Embora existam muitas interpretações para explicá-la, há certo consenso de que foi provocada pela confluência de várias anomalias, algumas circunstanciais e outras sistêmicas. O marco foi, nos Estados Unidos, um mercado desregulado – pela pressão de Wall Street sobre Washington –, inundado de liquidez, com baixas taxas de juros, no qual havia incubado uma bolha imobiliária e que havia desenvolvido instrumentos financeiros, mantidos por garantias hipotecárias e empréstimos de qualidade muito baixa. Em vez de controlar a solidez dos empréstimos imobiliários, as instituições bancárias desenvolveram inovações financeiras: embalaram as hipotecas de baixa qualidade e os empréstimos de alto risco como produtos sofisticados que colocaram maciçamente nos mercados globais. Isso provocou um cruzamento avassalador de ativos complexos, com alta remuneração, respaldados por empréstimos de alto risco de calote que acabou explodindo quando nessa aposta global entre bancos alguém se recusou a pagar as comissões que não se justificavam pela qualidade real dos ativos. O castelo de cartas desmoronou e com ele caiu uma parte da confiança global no sistema bancário.

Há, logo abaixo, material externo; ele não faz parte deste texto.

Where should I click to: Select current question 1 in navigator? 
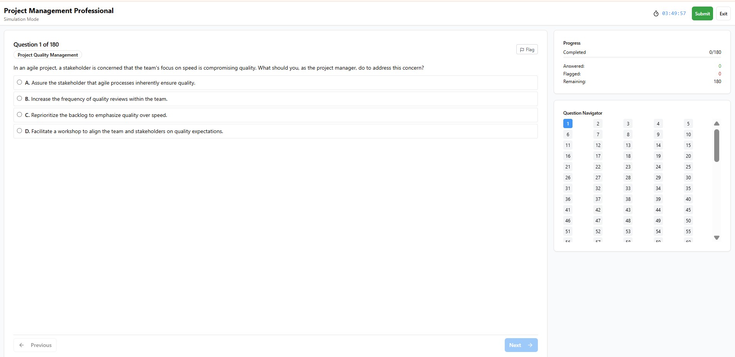point(568,124)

Hoje, a crise financeira foi superada graças aos resgates bancários massivos, embora as consequências ainda sejam visíveis. A economia mundial tem certa pulsação, mas existe uma grande assimetria entre as áreas afetadas pelo crash. A Europa aplicou com atraso as políticas monetárias mais adequadas. E, além disso, as pressões da Alemanha e seus parceiros do Norte impuseram uma política econômica pró-cíclica, de ajuste orçamentário, contraindicada em períodos de recessão.

A questão relevante é saber se as autoridades econômicas assimilaram as lições do crash de 2007. Há sérias dúvidas a respeito. É verdade que os bancos de todo o mundo, especialmente os norte-americanos e europeus, aumentaram suas provisões, de modo que a probabilidade de uma nova crise é menor. Mas continuam resistindo a uma regulação financeira mais precisa e as reformas prometidas "para que isso não volte a acontecer", que com tanta ênfase prometeram de Obama a Merkel, foram simplesmente esquecidas quando a crise arrefeceu. As reformas se limitaram a pouco mais que os resgates.